In the clinical setting, CBCT-derived indices, especially the A, M, and P indices, offer valuable information that can complement traditional DXA measurements. In the cases of patients with secondary endocrine causes of osteoporosis, the utility of CBCT indices, although present, appears to be less pronounced than in postmenopausal women with osteoporosis [15]. This may be due to the heterogeneous nature of the secondary osteoporosis group, which can arise from various underlying conditions affecting bone metabolism. For example, acromegaly, which is characterized by excessive growth hormone (GH) and IGF-1, leads to abnormal bone remodeling and disproportionate bone growth, with thickened cortical bone and thin trabeculae, which paradoxically weakens the overall bone strength. Very interestingly, acromegaly is associated with an abnormal bone structure that increases the risk of fractures independent of the BMD, which is in contrast to the more uniform bone density loss seen in postmenopausal osteoporosis [2].
The strength of our study resides in the important number of patients with secondary endocrine causes of low bone mass and the evaluation of the BMD and not only the T score [42], and in all validated DXA sites, as it can provide more information and a better understanding of the results [22]. The evaluation of the bone micro-architecture using the TBS provides valuable information regarding the bone micro-architecture in addition to the bone quantity, an important tool in assessing bone health, especially in secondary causes of osteoporosis. Specifically, the molar and anterior indices showed robust correlations with the TBS, suggesting that measurements of cortical thickness at these mandibular regions are reliable indicators of trabecular bone micro-architecture.
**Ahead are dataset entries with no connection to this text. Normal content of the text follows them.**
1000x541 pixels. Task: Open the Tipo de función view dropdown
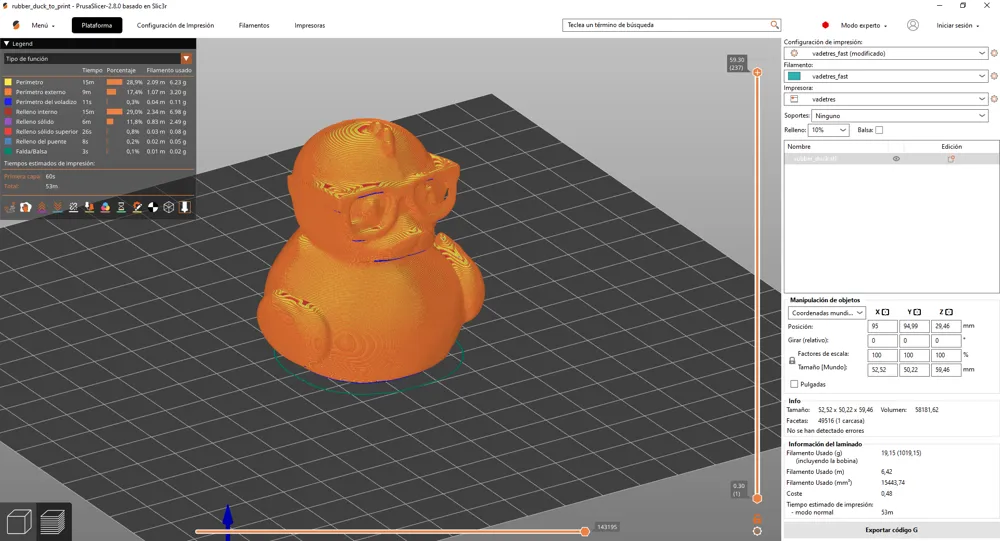coord(98,59)
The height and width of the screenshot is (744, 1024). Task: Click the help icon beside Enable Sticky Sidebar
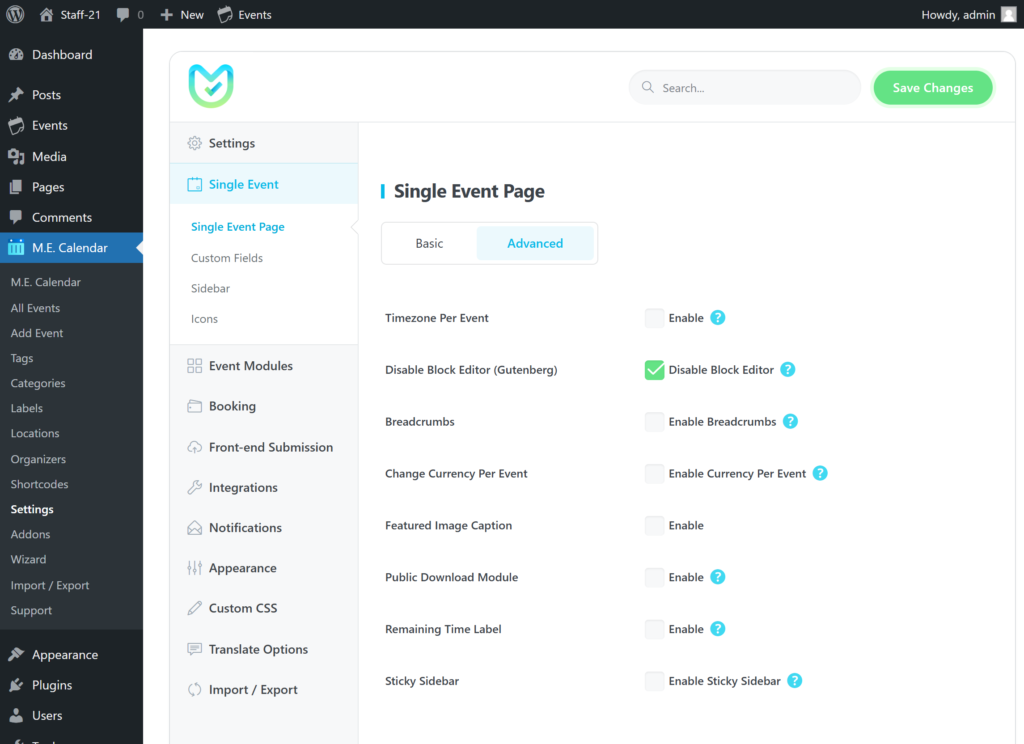[x=794, y=681]
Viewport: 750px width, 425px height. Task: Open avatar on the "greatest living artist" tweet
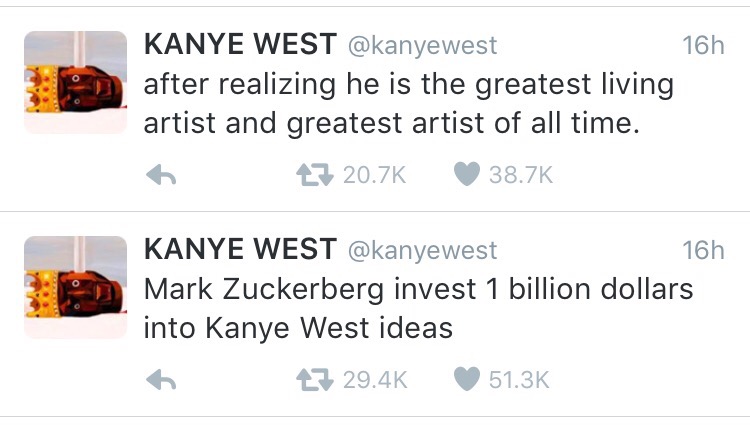[75, 83]
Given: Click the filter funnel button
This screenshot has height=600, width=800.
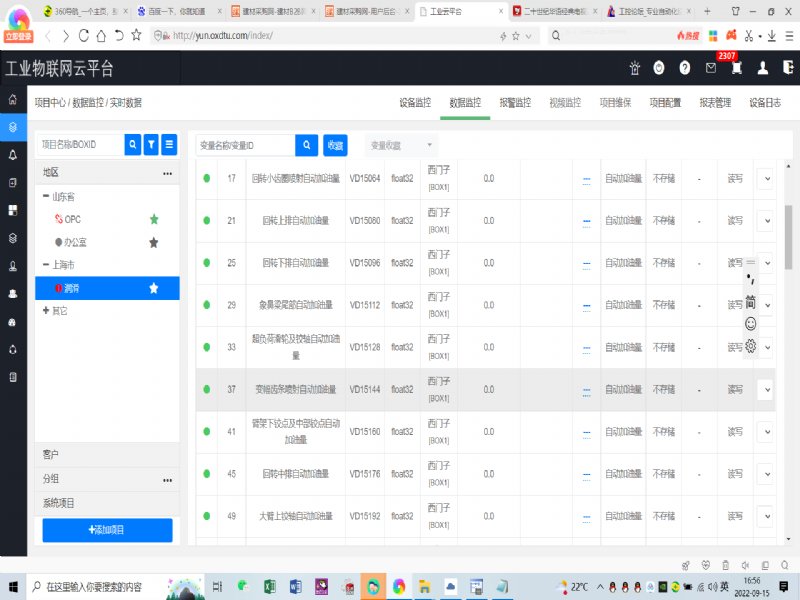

A higher anterior index corresponded to a higher TBS, indicating a superior trabecular structure and a potentially lower fracture risk.
This is the first study to evaluate the possible correlation of CBCT-derived indices and bone quantity and, especially, micro-architecture in patients with endocrine pathologies known to interfere with bone health by affecting the bone remodeling process in different ways.
The limitations of the study include the associated diseases of the patients, which can also interfere with bone mass, like chronic kidney disease, obesity, age at menopause, family history, or different lifestyle habits (tobacco or alcohol use, diet, and physical activity). Additional study limitations are its cross-sectional type and, when dividing the secondary causes group by specific pathology, the relatively small number of patients. This can be explained by the fact that some endocrine diseases that affect bone mass are rare diseases, like endogenous Cushing’s or acromegaly. Future research could expand on these findings by including larger and more diverse populations and exploring longitudinal changes in bone density. The symphysis index showed no significant correlations, suggesting that not all CBCT indices are equally useful. Investigating the cost-effectiveness and accessibility of CBCT in various clinical settings (in Romania, the cost and availability are acceptable considering that it is part of the dental implant protocol) is important when regarding this investigation as a tool for identifying low bone mass. This contributes to the personalized treatment of low bone mass and its cause, resulting in a more stable implant site and a better prognosis for the dental implant.

5. Conclusions

In conclusion, our findings underscore the utility of CBCT mandibular indices in the anterior and posterior regions adjacent to the mandibular foramen (MF) for identifying low bone mass in osteoporotic patients. Specifically, the anterior, molar, and posterior indices correlated with the BMD and the TBS in all the included endocrine causes of low bone mass, while the molar and anterior indices showed robust correlations with the TBS. This is valuable information for radiologists and dental practitioners interpreting CBCT images to consider these indices useful for low bone mass. This could be a helpful factor in implant success and peri-implant bone stability after specific treatment of low bone mass and its subjacent endocrine cause.

Author Contributions

Conceptualization, I.R.P. and R.D.; methodology, I.R.P., R.D.; S.-M.P. and A.B.; software, I.R.P. and R.D.; validation, I.R.P., R.D. and A.B.; formal analysis, I.R.P. and R.D.; investigation, I.R.P. and R.D.; resources, I.R.P., R.D. and A.B.; data curation R.D.; writing—original draft preparation, I.R.P. and R.D.; writing—review and editing, R.D. and A.B.; visualization, I.R.P., R.D. and A.B.; supervision, A.B.; project administration, I.R.P., R.D. and A.B. All authors have read and agreed to the published version of the manuscript.

Funding

The publication of this paper was supported by the Carol Davila University of Medicine and Pharmacy, Bucharest, Romania, through the institutional program Publish not Perish.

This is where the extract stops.